Avanzo en mi paseo bordeando los canales flanqueados por esas fachadas tan de aquí. Casas estrechas, desiguales, algunas torcidas. Un paisaje urbano único. Los ancianos holandeses están en forma: toda su vida sobre una bicicleta y cuando llegan a su hogar, suben escaleras empinadas imposibles. Llego a la Estación Central que siempre es un hervidero de gente que va de aquí para allá. Prefiero los canales tranquilos y los rincones recoletos.
Estación Central, 20.00 horas.
Me apresuro a coger el tren que me llevará al aeropuerto. Freno para dejar pasar a un chica ciega que camina con su perro guía. La sigo con la mirada y avanza con agilidad hacia un lateral cruzado por una viga de hierro.
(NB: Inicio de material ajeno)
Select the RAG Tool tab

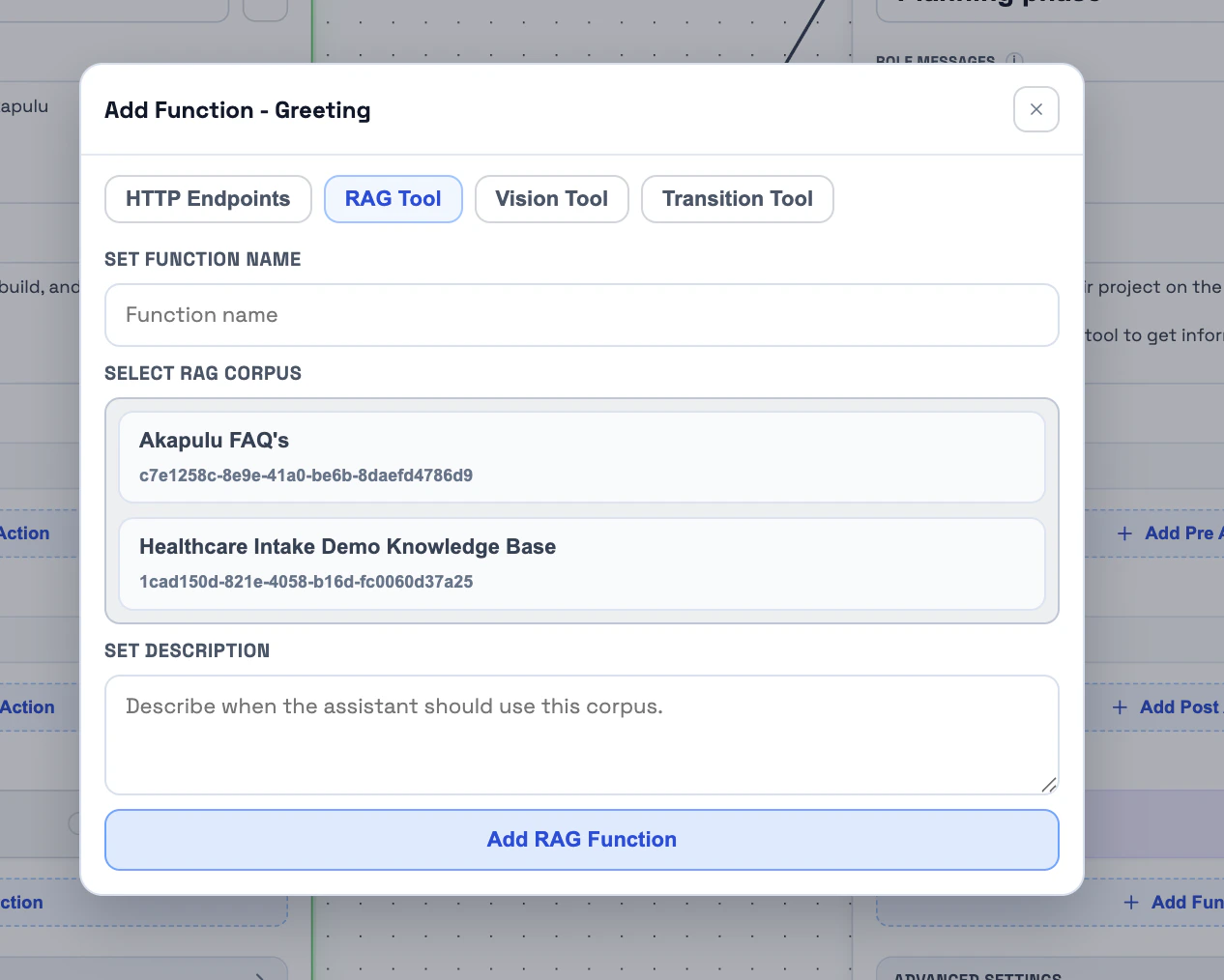pyautogui.click(x=393, y=199)
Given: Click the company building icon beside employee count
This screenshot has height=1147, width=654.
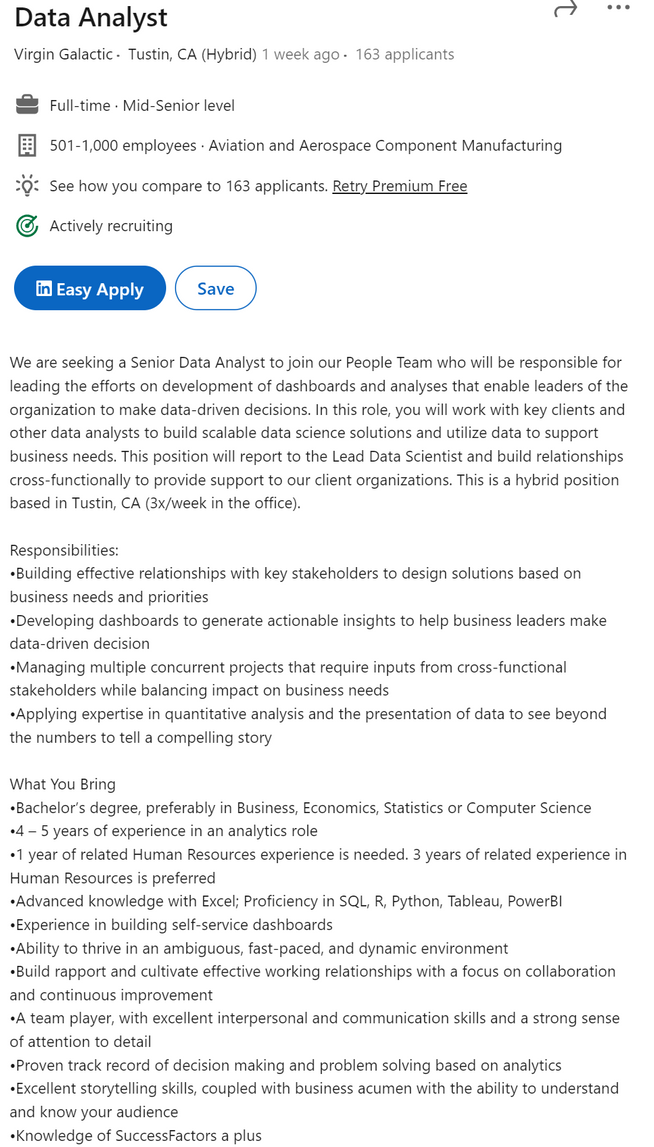Looking at the screenshot, I should (x=27, y=145).
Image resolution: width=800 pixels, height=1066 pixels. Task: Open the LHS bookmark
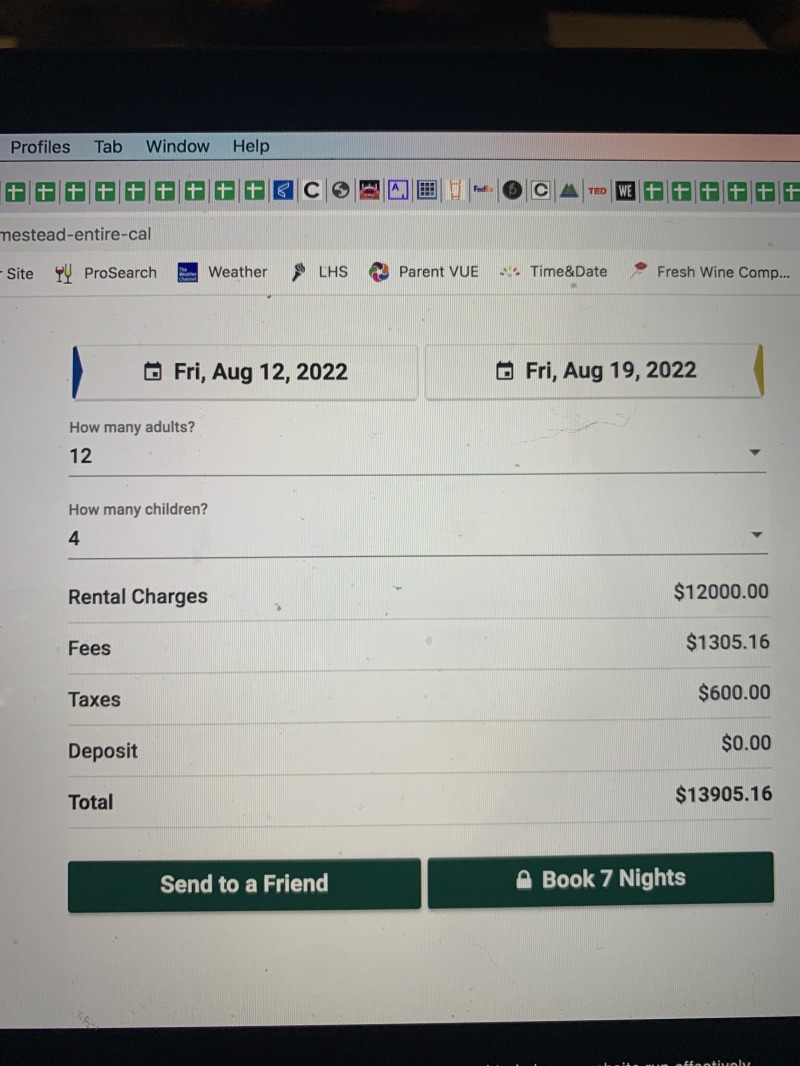[x=320, y=272]
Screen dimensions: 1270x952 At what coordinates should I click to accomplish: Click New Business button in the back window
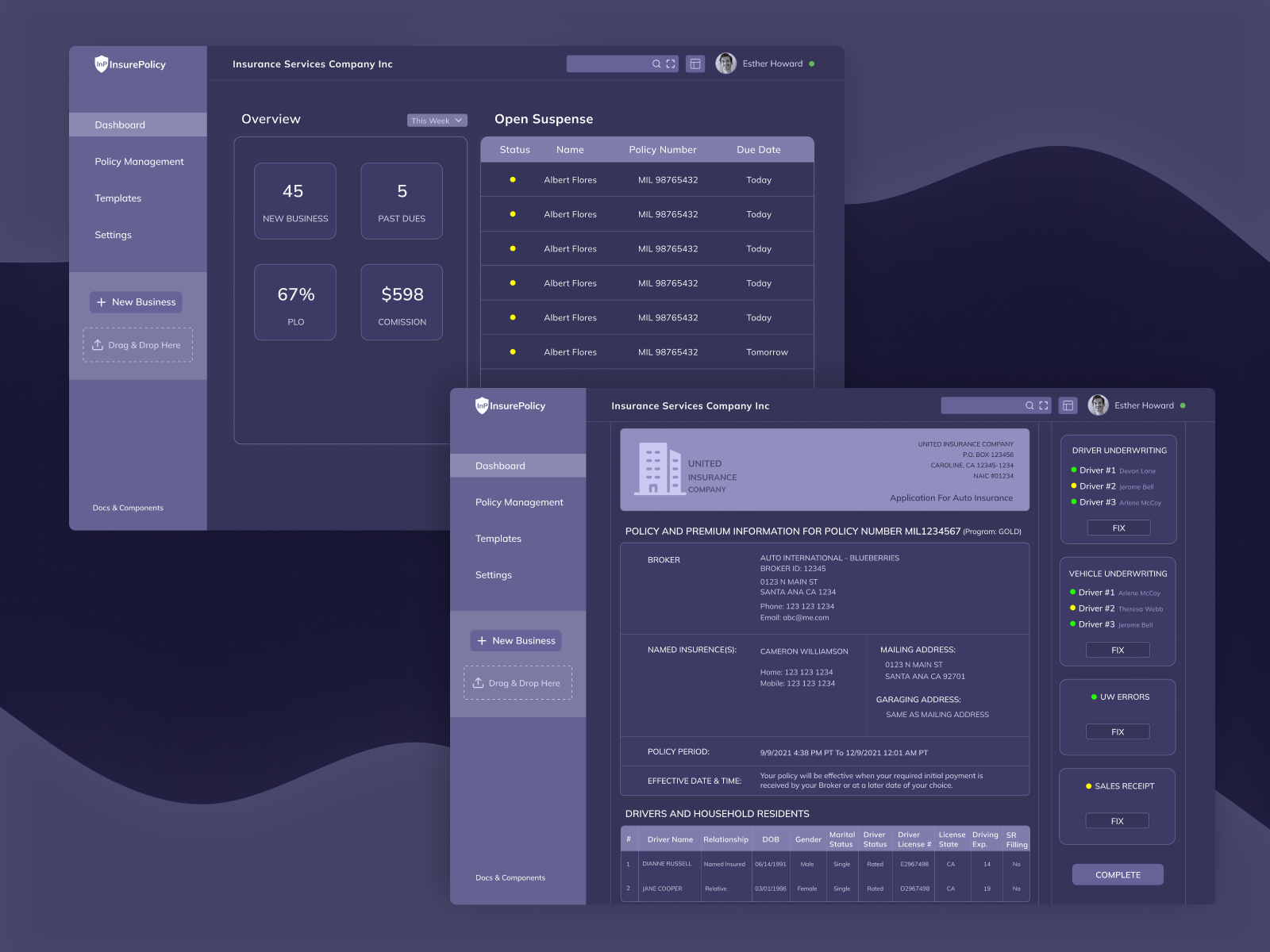pos(136,302)
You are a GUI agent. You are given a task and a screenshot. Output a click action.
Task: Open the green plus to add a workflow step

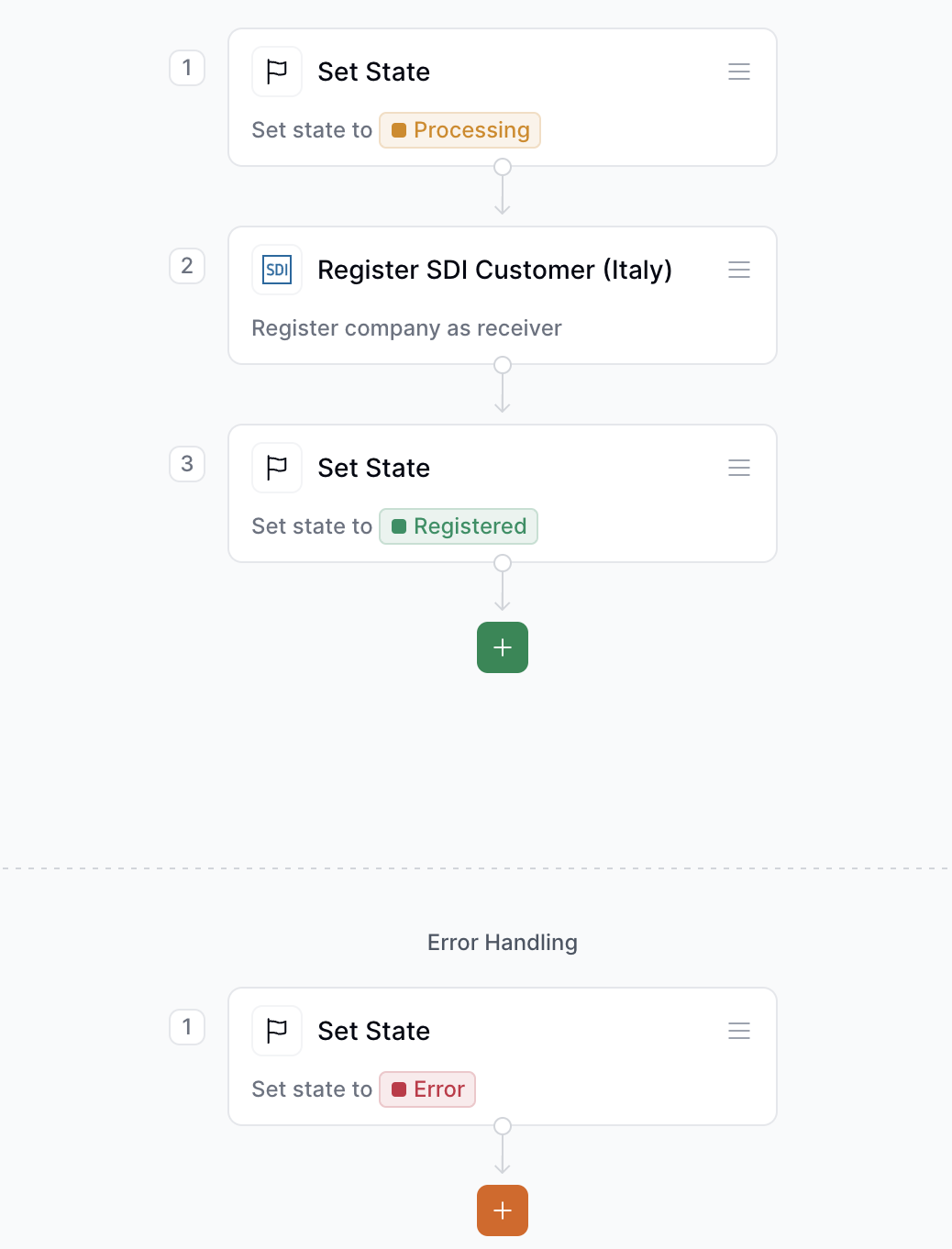tap(502, 647)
Cuando me doy cuenta, el perro pasa por debajo sin obstáculo alguno y ella se «traga» la viga. Un segundo antes le chillo en inglés: ¡Cuidado!, pero es tarde y no logro disuadirla. Avanzo rápido hacia ella, le pregunto si se ha hecho daño, si necesita ayuda. Indignada me dice: ¡Perro estúpido!. Le regaña. Y concluye muy enfadada: ¡No, no necesito ayuda!

Me quedo entre sorprendida y preocupada. No ha pedido ayuda en una situación de tanta vulnerabilidad. Preocupada por el golpazo que se ha dado en la cabeza, dudo que esté bien. Ella sigue con su perro guía salvando obstáculos en la estación. Se aleja regañándolo. Después de dar varias vueltas sin ubicarse, llega al control automático de billetes. El perro se para justo delante de dónde ella debe colocar el billete. Le da un premio, pasan y se pierden entre el gentío. Ciertamente, no necesitaba ayuda.
Estoy en Amsterdam. Nunca me canso de esta ciudad. Amsterdam entre bicicletas, canales y tulipanes.